We have chosen the White Rose as our programme of study for Mathematics as although we have low percentages of pupils with access to Pupil Premium grant we have a growing number of pupils with SEND as well as a large percentage of pupils with English as an additional language (EAL). Therefore we introduced the White Rose Programme as a way of supporting those pupils who have not had access to concrete and symbolic play as well as those who need an approach that supports them with the development of language and vocabulary. This planning framework also enables pupils to develop their practise, reasoning and problem solving skills.

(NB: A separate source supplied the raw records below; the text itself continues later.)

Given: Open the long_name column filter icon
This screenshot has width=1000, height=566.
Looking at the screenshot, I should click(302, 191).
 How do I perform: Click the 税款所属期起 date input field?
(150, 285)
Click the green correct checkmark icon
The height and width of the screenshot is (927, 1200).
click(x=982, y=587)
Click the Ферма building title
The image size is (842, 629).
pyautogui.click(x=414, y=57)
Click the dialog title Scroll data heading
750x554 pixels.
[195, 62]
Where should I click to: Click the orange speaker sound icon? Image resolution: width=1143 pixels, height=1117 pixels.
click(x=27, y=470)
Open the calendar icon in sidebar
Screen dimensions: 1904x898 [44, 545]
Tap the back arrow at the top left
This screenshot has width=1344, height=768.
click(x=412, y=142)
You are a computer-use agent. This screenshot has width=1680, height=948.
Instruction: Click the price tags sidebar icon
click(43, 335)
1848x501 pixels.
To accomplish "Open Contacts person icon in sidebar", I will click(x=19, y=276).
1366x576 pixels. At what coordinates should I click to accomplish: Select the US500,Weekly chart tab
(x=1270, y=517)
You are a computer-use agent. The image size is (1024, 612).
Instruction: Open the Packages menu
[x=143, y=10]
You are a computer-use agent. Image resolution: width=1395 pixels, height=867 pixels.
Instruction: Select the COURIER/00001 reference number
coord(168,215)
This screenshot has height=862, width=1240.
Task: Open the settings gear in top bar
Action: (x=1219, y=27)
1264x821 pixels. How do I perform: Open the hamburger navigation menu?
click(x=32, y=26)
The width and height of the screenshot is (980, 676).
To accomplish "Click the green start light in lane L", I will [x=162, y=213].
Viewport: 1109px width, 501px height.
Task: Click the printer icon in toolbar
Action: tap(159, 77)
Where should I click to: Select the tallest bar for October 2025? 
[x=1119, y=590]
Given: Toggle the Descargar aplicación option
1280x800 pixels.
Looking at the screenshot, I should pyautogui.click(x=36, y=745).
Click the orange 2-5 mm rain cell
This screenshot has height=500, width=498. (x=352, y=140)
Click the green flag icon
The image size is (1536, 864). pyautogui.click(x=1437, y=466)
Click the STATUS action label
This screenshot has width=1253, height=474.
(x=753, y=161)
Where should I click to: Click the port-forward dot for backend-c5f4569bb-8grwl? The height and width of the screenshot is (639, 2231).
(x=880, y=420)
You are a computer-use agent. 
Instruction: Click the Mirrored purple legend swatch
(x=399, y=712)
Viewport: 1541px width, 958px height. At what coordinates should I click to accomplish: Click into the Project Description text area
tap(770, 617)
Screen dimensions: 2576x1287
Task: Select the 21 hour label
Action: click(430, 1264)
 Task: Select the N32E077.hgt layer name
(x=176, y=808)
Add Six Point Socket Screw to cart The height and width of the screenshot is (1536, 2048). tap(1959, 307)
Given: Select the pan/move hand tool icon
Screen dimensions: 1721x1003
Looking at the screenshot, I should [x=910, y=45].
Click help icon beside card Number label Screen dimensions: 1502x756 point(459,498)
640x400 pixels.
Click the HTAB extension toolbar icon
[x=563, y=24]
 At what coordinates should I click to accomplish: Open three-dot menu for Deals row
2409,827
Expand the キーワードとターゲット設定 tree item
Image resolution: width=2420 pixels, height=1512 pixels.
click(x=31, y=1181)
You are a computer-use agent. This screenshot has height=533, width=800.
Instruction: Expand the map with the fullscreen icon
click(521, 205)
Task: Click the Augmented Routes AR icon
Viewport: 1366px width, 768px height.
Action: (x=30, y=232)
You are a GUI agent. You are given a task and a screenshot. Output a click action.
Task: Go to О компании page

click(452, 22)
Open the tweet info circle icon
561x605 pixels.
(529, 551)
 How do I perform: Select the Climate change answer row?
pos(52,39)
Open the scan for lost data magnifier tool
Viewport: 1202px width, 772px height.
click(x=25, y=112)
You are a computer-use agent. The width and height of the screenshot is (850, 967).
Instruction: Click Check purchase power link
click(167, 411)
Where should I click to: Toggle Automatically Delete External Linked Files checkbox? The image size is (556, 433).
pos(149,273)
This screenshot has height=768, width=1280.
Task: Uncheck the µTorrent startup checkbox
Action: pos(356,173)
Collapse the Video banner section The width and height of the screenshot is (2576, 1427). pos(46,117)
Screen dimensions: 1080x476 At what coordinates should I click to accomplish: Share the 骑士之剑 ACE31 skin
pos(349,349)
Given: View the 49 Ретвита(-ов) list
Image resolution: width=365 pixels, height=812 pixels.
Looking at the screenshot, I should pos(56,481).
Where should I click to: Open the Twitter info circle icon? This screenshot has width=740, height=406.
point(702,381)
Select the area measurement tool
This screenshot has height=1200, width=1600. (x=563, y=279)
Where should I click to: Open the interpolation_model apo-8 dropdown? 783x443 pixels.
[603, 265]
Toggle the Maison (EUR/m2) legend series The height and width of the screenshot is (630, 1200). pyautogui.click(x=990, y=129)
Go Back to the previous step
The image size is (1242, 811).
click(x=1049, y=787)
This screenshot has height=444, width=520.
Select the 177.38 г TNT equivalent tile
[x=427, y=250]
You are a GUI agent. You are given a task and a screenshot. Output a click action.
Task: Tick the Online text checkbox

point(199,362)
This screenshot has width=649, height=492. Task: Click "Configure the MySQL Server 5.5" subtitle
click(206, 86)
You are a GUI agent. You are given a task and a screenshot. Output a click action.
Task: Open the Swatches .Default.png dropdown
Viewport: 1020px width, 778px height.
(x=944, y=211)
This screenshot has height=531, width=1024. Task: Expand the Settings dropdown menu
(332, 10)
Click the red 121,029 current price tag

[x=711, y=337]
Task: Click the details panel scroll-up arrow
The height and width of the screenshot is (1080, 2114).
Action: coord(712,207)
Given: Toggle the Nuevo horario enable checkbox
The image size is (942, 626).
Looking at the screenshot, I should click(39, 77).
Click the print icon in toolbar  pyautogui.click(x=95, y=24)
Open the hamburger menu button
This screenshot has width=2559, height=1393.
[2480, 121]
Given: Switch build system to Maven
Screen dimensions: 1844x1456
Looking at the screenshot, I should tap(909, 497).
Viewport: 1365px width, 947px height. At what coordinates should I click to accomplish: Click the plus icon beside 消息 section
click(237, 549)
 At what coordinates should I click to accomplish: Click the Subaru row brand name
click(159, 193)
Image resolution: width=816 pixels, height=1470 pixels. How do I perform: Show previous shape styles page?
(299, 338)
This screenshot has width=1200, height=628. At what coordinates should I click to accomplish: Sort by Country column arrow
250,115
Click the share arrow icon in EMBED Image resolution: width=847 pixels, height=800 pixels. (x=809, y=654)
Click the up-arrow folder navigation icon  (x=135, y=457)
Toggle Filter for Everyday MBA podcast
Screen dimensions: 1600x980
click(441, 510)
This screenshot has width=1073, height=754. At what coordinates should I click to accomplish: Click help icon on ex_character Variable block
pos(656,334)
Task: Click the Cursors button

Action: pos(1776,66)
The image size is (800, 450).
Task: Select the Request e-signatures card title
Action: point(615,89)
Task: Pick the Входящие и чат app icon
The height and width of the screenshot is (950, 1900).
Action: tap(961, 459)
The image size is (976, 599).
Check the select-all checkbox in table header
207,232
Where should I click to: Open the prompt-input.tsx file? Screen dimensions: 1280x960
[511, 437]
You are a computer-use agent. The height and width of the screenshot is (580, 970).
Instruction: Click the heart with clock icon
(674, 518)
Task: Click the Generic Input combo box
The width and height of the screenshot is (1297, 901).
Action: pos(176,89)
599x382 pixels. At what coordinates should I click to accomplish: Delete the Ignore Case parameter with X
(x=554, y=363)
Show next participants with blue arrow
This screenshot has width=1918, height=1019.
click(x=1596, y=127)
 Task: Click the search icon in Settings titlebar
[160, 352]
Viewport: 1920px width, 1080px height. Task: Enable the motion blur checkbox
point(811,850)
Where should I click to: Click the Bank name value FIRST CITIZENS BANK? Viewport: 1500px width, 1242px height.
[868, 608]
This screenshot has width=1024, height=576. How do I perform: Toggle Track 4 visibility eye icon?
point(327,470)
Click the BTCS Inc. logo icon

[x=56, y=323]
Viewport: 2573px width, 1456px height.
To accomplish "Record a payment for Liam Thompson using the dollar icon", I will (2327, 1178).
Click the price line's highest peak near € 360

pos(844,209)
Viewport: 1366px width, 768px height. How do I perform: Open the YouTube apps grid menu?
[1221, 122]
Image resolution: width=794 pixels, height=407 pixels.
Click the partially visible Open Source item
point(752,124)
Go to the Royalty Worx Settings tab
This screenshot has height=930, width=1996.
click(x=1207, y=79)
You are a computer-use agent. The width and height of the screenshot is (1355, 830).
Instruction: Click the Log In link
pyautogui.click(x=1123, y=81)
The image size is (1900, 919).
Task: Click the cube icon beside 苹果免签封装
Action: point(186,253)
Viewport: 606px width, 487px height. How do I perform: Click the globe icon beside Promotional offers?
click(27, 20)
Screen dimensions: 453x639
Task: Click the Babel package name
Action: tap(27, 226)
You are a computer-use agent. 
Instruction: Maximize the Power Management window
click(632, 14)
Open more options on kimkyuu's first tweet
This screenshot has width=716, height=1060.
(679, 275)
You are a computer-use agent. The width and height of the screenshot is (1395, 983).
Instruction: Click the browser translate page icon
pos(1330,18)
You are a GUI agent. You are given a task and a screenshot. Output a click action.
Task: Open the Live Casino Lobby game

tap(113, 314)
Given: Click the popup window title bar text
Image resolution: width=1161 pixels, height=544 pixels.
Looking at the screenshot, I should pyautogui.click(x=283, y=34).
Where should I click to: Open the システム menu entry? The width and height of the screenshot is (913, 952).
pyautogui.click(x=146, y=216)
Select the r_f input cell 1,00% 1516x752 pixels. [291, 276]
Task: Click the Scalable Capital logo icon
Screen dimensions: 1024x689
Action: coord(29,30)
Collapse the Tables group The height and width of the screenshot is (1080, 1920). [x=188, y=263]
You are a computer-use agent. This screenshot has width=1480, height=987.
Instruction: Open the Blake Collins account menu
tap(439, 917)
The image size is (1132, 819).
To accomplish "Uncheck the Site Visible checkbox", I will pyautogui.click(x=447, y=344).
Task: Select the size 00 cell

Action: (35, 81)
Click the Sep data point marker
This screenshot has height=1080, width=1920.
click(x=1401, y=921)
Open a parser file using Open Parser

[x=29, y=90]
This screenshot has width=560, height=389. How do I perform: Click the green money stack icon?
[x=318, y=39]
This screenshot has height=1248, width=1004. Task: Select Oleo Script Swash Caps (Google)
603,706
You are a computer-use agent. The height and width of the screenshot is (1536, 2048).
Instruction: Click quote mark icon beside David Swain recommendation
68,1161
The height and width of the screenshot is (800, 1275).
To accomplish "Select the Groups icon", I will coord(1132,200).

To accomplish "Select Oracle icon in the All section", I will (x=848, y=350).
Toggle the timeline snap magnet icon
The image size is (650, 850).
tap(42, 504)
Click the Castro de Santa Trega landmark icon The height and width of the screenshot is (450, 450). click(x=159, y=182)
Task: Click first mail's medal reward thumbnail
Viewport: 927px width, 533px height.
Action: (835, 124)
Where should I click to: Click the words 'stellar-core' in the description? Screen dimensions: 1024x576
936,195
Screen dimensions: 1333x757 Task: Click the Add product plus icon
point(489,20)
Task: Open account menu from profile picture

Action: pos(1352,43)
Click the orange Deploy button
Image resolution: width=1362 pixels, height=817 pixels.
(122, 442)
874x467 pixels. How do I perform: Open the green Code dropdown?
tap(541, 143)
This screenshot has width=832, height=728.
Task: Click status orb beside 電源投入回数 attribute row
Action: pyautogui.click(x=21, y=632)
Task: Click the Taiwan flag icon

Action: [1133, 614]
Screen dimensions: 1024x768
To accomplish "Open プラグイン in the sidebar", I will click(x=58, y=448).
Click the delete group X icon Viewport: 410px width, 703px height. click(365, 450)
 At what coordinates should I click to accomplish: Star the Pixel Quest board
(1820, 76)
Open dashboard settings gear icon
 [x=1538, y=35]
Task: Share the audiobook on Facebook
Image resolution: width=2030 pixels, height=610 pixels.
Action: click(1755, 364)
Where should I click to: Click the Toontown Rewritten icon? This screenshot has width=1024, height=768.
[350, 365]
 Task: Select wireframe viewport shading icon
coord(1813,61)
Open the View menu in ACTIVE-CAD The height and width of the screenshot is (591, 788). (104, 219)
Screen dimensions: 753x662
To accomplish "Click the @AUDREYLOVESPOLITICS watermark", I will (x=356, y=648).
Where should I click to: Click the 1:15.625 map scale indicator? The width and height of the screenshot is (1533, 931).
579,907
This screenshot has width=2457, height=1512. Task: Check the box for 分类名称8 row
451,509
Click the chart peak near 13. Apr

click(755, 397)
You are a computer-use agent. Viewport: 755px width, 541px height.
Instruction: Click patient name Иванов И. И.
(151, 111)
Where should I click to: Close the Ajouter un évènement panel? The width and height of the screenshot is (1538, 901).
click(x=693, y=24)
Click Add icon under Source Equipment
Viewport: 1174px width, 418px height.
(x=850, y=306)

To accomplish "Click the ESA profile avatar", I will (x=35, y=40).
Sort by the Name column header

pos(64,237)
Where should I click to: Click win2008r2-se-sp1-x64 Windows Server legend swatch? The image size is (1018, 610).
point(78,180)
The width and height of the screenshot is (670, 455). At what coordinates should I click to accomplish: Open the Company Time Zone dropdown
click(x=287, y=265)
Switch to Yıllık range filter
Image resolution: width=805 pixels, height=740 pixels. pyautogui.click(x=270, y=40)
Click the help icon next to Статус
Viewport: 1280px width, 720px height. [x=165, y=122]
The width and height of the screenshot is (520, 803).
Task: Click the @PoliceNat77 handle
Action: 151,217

In every Mathematics lesson we ensure our pupils experience/engage with the concrete, through to the pictorial, through to the symbolic approach to learning. Our schemes of work, the planning, and delivery are based on this approach. The maths activities in every class will offer an open endedness approach to questioning (what if?) which gives all pupils the opportunity to explore, ask questions, be creative, problem solve by applying their mathematics to a variety of everyday real life problems with increasing sophistication, including breaking down information into a series of simpler steps and persevering in looking for clues and seeking solutions.
This approach will improve maths vocabulary and language. Pupils develop accuracy, specificity, problem solving skills and strategies which will lead to improved outcomes in both progress and attainment in mathematics. With lessons that allow all pupils to explore mathematics through the concrete, pictorial and abstract, pupils will become fluent in the fundamentals. With varied and frequent practice, pupils will develop conceptual understanding and the ability to recall and apply knowledge rapidly and accurately. As pupil’s knowledge develops, they will also be able to reason mathematically. Pupils will develop a love for mathematics and skills for life as they acquire knowledge that will remain in their long term memory.
Maths is all around us!
Maths has been used to understand the world around us for thousands of years and that is no different today. We teach children that maths truly is everywhere! The children have gone on number hunts and found numbers on buses, clocks, and houses; they have gone on shape hunts and found shapes on cars, signs and buildings. In our school, mathematical development is nurtured through the use of their own environment because it teaches them that the mathematical concepts we learn about are interconnected to our real world experiences. We like to use everyday objects that children can relate to for topics such as measuring, weighing, and ordering. On a daily basis, we use our class calendar to teach time and we like to go into the garden as well and observe the trees and plants!
We want all of our children to become confident and competent problem solvers which is why children spend a day a week being exposed to various problem solving challenges. This provides the children opportunities to practise strategies such as trial and error, working systematically, conjecturing, visualizing and pattern spotting. Problem solving is best described by GenerationReady as "allowing students to develop understanding and explain the processes used to arrive at solutions, rather than remembering and applying a set of procedures."
Can you solve the problems below?
We use many different types of concrete resources to help us learn maths!
Key Stage 1 Maths!
The principal focus for mathematics teaching in Key Stage 1 is "to ensure that pupils develop confidence and mental fluency with whole numbers, counting and place value," as stated in the National Curriculum. We work really hard to provide the children with the solid foundation they need with numbers in order to conquer the more abstract maths that they will encounter in Key Stage 2. The children get lots of practise to solve problems with concrete materials to develop that deeper understanding needed for maths.
You don't need a ruler to measure!
In Reception, we learn about measuring using non-standard units which means the children learn how to use different objects to measure something. In this lesson, we traced around a child and used different objects in the classroom to measure the height of this child. The children excitedly raced around the room to find things like felt tips, train tracks, books and cubes to measure in. We laid the objects flat on the ground from the feet to the head and counted how many objects tall this child was. At the end of the lesson, the children noticed a pattern: "The bigger the stuff we use to measure, the number is smaller. But if you use something small like the cubes, it takes more."
We love Numicon!
Numicon are a staple in every classroom in our school. It is an amazing mathematical resource that helps children grasp mathematical concepts in a concrete way. The reason why love this resource so much is because "[t]he aim of Numicon is to make numbers real for children through them being able to see and touch them. It fits in with the Maths Mastery approach that’s used in many schools, providing a concrete object to represent each number. It also has a multi-sensory approach that’s known to help learning."